16 KiB

Raw Blame History

description
Configure this project, yt-dlp behavior, the scheduler and more.

Settings Page

Accessible at /settings/ of your Tube Archivist, this page holds all the configurations and additional functionality related to the database.

Click on Update Settings at the bottom of the form to apply your configurations.

Color scheme

Switch between the easy on the eyes dark theme and the burning bright theme.

Archive View

Page Size: Defines how many results get displayed on a given page. Same value goes for all archive views.

Subscriptions

Settings related to the channel management. Disable shorts or streams by setting their page size to 0 (zero).

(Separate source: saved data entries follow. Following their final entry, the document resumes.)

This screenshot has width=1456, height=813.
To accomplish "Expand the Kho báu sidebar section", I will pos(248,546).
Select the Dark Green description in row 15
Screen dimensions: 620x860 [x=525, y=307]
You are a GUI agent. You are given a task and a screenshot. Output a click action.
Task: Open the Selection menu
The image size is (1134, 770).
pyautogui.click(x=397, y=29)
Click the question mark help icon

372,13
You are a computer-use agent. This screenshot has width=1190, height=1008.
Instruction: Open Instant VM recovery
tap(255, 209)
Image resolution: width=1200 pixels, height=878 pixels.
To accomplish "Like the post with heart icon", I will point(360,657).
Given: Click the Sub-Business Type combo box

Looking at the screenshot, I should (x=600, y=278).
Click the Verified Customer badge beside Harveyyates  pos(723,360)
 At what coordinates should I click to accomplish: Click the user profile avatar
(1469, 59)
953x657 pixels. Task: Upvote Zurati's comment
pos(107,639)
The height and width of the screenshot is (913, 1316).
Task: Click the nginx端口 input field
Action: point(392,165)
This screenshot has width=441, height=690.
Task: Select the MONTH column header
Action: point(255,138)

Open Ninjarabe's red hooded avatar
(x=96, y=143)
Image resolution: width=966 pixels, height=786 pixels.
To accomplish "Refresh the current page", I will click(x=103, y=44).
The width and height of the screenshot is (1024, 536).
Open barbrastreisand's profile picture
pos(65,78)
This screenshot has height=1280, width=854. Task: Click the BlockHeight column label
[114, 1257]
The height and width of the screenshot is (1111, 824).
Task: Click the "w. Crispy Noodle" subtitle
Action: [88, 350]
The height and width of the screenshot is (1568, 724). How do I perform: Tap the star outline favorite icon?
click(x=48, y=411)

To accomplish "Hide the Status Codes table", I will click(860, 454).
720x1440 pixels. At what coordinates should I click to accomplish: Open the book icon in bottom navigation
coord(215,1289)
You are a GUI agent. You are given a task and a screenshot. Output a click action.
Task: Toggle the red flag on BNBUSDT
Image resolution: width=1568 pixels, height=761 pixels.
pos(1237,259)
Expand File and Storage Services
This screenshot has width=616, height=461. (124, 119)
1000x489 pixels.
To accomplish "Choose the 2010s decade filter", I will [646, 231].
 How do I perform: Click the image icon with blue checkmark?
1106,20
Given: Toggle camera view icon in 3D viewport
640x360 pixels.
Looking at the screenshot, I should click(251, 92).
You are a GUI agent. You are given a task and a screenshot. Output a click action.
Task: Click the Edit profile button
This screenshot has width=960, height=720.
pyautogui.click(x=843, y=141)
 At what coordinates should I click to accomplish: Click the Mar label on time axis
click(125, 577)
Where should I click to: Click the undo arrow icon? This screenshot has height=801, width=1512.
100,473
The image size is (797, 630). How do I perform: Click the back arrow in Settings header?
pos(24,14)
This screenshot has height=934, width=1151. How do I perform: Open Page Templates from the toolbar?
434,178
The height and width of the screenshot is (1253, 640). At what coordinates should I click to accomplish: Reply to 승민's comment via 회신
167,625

Channel Page Size: Defines how many pages will get analyzed by Tube Archivist each time you click on Rescan Subscriptions. The default page size used by yt-dlp is 50, that's also the recommended value to set here. Any value higher will slow down the rescan process, for example if you set the value to 51, that means yt-dlp will have to go through 2 pages of results instead of 1 and by that doubling the time that process takes.
Live Page Size: Same as above, but for channel live streams.
Shorts page Size: Same as above, but for shorts videos.
Auto Start: This will prioritize and automatically start downloading videos from your subscriptions over regular video added to the download queue.

Downloads

Settings related to the download process.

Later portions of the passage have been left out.